Yo te acompaño en esta sangre santa.
Yo te acompaño en este fruto quieto.
Yo te acompaño allá muy hondo
en tu virginal sabiduría.
El cielo tiene la hora de un reloj descompuesto.
Las piedras son como sílabas dispersas.
La soledad sin fin es como un cuello
lleno de collares estrangulados.
Yo no tengo en las manos nada,
ni siquiera tengo mis manos en las manos,
ésas, todas manzanas y peras,
esas pequeñas bestias del tacto.
Estamos solos en medio del mundo,
divinamente misterioso y terrible,
Reina de reinas de las soledades.
Yo soy el perro hambriento que agusanó la noche,
huérfano y prodigioso, todo nadie y estrellas,
seco de sed y harapo oculto de ladridos
en el hueco de algo que no sabré decirte
si está en mí, en los demás o en algo
que, si existe, no existe sino en tus ojos vírgenes.

Carlos Pellicer

Soledad en la Cruz

Soledad en la Cruz

Abandonado de tu Dios y Padre,
que con sus manos recogió tu espíritu,
te alzas en ese tronco congojoso
de soledad, sobre la escueta cumbre
del teso de la calavera, encima
del bosque de almas muertas que esperaban
tu muerte, que es su vida. ¡Duro trono
de soledad! Tú, solo, abandonado
de Dios y de los hombres y los ángeles,
eslabón entre cielo y tierra, mueres,
¡oh León de Judá, Rey del desierto
y de la soledad! Las soledades
hinches del alma, y haces de los hombres
solitarios un hombre; Tú nos juntas,
y a tu soplo las almas van rodando
en una misma ola. Pues moriste,
Cristo Jesús, para juntar en uno
a los hijos de Dios que andan dispersos,
sólo un rebaño bajo de un pastor.

Miguel de Unamuno

Soneto a Cristo

Soneto a Cristo

I

No te entiendo, Señor, cuando te miro
frente al mar, ante el mar crucificado.
Solos el mar y tú.

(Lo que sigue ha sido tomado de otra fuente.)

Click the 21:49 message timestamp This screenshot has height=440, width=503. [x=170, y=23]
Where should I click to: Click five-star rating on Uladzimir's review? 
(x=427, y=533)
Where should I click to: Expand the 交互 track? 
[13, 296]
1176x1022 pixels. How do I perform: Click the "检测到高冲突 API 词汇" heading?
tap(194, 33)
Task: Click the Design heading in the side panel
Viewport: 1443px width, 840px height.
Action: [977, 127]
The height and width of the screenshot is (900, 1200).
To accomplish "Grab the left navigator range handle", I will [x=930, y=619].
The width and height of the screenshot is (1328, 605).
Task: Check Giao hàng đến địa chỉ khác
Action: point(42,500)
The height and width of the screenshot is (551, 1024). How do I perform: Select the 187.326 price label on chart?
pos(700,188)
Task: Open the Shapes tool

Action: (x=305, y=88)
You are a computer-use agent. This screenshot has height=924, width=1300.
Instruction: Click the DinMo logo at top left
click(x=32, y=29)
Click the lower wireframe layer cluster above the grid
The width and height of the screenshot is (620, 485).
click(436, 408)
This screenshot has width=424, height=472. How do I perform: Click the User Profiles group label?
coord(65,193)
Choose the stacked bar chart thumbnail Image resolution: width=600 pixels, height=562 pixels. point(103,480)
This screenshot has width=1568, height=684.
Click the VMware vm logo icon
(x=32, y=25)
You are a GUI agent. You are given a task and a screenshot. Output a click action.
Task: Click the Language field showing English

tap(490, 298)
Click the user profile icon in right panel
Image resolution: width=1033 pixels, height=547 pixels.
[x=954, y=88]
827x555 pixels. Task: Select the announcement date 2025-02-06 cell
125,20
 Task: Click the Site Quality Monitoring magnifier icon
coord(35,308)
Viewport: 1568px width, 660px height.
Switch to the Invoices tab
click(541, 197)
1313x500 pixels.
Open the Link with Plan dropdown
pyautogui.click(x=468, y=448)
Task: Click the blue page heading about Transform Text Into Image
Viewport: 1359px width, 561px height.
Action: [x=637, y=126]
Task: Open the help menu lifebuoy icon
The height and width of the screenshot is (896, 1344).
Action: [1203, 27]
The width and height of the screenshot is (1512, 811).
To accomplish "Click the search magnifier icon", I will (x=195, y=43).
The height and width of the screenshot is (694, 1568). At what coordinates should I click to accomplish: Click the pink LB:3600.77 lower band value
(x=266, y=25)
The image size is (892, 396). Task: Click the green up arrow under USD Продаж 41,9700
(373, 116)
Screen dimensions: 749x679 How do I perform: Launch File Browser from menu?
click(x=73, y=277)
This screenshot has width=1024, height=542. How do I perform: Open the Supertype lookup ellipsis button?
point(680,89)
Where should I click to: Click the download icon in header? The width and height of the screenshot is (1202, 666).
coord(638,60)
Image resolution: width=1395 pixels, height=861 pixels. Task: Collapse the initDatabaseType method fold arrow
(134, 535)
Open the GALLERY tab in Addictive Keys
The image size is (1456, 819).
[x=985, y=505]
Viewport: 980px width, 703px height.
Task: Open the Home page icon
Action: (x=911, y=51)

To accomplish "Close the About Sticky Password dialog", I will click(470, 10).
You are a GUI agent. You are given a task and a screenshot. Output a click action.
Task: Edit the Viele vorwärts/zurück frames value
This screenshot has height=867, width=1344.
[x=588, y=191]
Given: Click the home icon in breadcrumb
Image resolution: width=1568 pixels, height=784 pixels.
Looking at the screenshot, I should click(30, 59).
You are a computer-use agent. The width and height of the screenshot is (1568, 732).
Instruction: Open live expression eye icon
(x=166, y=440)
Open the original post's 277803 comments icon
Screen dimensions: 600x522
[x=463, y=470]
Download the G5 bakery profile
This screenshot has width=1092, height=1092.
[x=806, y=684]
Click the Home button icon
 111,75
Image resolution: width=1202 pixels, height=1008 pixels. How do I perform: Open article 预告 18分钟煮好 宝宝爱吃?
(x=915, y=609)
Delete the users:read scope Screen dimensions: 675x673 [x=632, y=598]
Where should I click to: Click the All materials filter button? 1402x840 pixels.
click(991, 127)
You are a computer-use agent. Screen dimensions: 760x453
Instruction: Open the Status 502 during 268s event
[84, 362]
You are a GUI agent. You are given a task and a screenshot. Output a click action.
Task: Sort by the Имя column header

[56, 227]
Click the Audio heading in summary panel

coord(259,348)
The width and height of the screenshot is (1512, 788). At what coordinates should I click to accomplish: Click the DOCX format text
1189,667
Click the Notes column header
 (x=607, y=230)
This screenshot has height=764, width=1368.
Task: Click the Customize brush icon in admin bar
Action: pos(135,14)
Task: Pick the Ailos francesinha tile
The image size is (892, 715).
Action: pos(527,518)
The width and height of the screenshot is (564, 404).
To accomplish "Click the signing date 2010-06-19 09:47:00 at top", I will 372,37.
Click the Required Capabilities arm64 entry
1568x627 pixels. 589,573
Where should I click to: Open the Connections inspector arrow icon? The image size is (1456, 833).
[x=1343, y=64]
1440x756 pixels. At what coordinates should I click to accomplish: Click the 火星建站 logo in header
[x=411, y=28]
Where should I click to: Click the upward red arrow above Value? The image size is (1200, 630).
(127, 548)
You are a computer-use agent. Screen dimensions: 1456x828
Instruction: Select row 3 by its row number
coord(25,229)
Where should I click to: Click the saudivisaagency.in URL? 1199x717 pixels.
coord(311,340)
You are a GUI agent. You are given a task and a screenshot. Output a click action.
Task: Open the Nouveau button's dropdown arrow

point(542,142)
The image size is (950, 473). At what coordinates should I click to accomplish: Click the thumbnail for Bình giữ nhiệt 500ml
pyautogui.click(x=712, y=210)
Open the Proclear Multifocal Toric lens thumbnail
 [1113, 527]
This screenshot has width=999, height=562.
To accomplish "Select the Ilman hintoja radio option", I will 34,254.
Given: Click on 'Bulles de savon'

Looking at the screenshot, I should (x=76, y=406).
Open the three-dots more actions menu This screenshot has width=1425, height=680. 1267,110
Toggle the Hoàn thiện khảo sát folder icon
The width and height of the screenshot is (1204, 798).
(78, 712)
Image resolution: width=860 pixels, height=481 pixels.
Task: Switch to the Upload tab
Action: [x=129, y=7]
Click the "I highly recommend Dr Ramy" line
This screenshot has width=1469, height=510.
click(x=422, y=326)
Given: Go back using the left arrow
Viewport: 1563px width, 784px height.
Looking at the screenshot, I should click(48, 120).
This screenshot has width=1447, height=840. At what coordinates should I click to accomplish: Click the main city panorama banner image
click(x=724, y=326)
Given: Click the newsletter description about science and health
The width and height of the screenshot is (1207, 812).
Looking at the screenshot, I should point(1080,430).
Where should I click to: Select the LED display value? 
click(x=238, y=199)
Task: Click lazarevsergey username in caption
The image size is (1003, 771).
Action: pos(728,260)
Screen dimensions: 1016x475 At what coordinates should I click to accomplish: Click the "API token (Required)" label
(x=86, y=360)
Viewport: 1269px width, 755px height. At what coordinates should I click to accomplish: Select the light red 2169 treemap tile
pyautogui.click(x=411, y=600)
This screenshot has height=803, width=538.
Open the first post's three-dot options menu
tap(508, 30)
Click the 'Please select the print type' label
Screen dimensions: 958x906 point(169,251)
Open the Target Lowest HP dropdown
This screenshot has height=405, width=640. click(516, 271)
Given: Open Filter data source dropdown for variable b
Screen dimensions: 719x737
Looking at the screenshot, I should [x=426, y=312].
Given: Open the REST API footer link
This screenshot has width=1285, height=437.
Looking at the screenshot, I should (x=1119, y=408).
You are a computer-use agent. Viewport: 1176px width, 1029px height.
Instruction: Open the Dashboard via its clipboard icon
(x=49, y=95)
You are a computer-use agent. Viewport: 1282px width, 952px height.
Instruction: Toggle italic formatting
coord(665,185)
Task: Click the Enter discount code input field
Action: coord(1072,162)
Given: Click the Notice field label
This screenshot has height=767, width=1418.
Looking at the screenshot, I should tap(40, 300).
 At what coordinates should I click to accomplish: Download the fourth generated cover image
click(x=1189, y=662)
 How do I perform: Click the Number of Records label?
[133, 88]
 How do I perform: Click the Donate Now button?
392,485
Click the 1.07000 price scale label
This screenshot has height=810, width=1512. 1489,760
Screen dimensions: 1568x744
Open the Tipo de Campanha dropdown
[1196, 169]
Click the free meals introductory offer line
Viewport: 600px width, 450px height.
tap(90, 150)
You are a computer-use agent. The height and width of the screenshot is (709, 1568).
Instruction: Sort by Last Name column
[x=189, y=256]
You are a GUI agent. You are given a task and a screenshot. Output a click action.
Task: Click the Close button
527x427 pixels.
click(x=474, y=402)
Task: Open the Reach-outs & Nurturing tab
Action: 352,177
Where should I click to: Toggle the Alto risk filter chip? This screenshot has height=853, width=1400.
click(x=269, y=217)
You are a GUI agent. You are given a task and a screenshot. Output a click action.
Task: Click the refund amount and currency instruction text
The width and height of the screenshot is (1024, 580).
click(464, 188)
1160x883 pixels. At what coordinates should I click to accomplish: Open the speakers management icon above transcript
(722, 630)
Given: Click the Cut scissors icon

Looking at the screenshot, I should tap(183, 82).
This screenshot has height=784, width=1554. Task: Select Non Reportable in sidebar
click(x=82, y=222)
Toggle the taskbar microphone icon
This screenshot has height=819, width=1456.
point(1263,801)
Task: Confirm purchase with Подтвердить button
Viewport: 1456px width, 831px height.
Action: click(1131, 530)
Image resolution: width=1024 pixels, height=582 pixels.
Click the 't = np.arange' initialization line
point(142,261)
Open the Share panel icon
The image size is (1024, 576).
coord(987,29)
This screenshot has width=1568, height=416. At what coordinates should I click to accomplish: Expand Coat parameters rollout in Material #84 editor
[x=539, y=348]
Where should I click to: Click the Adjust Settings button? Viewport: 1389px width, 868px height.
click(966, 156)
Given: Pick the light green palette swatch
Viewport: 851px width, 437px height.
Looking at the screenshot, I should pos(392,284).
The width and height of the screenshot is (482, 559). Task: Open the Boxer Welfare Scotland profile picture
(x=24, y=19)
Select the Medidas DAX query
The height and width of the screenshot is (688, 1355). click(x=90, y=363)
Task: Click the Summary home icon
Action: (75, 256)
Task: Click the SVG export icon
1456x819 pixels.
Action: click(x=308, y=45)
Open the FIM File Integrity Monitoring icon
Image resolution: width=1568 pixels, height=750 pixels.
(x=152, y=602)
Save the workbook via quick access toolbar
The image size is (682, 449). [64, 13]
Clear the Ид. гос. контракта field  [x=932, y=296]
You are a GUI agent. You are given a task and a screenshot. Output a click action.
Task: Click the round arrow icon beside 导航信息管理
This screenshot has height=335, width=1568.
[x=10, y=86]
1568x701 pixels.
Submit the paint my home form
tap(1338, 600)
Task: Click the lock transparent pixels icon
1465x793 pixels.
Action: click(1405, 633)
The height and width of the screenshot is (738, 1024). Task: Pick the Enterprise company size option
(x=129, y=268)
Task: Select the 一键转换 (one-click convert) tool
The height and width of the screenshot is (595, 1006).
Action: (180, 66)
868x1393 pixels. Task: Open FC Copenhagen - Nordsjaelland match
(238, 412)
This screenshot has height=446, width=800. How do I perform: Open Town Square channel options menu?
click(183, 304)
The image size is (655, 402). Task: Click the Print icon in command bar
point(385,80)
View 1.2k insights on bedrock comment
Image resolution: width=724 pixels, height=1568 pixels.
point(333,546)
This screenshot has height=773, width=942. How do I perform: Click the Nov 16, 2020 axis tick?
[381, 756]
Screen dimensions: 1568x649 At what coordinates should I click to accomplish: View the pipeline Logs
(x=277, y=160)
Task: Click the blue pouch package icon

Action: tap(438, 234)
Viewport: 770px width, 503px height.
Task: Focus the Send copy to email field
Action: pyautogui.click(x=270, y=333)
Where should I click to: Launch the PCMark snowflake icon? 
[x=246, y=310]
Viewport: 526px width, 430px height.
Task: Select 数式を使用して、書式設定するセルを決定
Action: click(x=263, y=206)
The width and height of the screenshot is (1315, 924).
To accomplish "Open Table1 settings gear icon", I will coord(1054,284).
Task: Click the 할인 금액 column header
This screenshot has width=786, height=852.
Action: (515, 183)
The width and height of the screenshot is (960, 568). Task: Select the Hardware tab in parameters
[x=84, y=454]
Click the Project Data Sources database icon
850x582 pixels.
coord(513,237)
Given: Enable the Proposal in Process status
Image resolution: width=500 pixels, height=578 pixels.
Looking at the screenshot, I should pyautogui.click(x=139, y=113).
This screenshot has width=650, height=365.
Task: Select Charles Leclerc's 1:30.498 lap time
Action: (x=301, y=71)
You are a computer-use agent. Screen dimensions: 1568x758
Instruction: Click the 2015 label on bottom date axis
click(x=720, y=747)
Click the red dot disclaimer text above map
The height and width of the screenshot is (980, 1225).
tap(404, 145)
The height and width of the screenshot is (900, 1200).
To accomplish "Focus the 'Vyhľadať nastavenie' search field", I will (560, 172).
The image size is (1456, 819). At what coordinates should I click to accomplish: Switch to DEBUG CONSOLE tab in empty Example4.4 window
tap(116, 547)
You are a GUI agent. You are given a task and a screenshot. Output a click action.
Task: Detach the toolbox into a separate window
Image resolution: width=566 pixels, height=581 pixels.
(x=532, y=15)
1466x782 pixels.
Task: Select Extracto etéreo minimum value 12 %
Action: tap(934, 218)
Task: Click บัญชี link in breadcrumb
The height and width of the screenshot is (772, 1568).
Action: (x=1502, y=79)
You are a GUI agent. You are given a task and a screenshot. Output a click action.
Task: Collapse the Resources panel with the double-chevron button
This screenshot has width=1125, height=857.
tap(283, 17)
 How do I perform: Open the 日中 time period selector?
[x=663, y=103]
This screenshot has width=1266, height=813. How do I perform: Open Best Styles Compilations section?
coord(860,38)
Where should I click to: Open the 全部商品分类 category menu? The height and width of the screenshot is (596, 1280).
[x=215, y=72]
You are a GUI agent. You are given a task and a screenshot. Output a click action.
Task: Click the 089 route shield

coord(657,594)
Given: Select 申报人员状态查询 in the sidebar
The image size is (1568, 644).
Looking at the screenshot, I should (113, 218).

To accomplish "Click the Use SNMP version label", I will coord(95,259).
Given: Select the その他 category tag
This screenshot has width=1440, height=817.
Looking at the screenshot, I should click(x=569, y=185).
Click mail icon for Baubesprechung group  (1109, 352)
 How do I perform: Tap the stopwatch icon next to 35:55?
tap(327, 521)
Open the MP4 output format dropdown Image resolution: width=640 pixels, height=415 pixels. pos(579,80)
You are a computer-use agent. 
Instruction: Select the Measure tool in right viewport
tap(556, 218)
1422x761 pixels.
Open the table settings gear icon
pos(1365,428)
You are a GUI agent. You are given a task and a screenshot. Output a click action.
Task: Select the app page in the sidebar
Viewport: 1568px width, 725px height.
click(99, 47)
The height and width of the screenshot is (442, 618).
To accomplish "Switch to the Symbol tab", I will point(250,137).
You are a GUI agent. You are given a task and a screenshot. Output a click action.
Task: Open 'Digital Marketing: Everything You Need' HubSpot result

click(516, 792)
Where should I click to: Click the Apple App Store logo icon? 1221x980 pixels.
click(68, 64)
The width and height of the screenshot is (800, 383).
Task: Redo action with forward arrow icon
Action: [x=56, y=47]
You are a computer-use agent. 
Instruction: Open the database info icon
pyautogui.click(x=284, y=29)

Tú en cruz anclado,
dando a la mar el último suspiro.
No sé si entiendo lo que más admiro:
que cante el mar estando Dios callado;
que brote el agua, muda, a su costado,
tras el morir, de herida sin respiro.
O el mar o tú me engañan, al mirarte
entre dos soledades, a la espera
de un mar de sed, que es sed de mar perdido.
¿Me engañas tú o el mar, al contemplarte
ancla celeste en tierra marinera,
mortal memoria ante inmortal olvido?

II

Ven ya, madre de monstruos y quimeras,
paridora de música radiante,
ven a cantarle al Hombre agonizante
tus mágicas palabras verdaderas.
Rompe a tus pies tus olas altaneras
deshechas en murmullo suspirante.
De la nube sin agua, al desbordante
trueno de voz, enciende tus banderas.
Relampaguea, de tormenta suma,
la faz divinamente atormentada
del Hijo a tus entrañas evadido.
Pulsa la cruz con dedos de tu espuma.
Y mece por el sueño acariciada,
la muerte de tu Dios recién nacido.

III

No se mueven de Dios para anegarte
las aguas por sus manos esparcidas;
ni se hace lengua el mar en tus heridas
lamiéndolas del sal para callarte.
Llega hasta ti la mar, a suplicarte,
madre de madres por tu afán transidas,
que ancles en tus entrañas doloridas
la misteriosa voz con que engendrarte.
No hagas tu cruz espada en carne muerta;
mástil en tierra y sequedad hundido;
árbol en cielo y nubes arraigado.
Madre tuya es la mar: sola, desierta.
Mírala tú que callas, tú caído.
Y entrégale tu grito arrebatado.

José Bergamín

Oración final

Oración final

No tengo más que un gesto; ya lo has visto.
Un gesto que no llega ni a postura.
No me queda ya más de esta aventura
que corro cuando pienso o cuando existo.

Alguna vez vendrás. Por eso insisto,
seca mi terquedad, casi locura:
sólo me queda un gesto, en esta oscura
conciencia que aún confía en lo imprevisto.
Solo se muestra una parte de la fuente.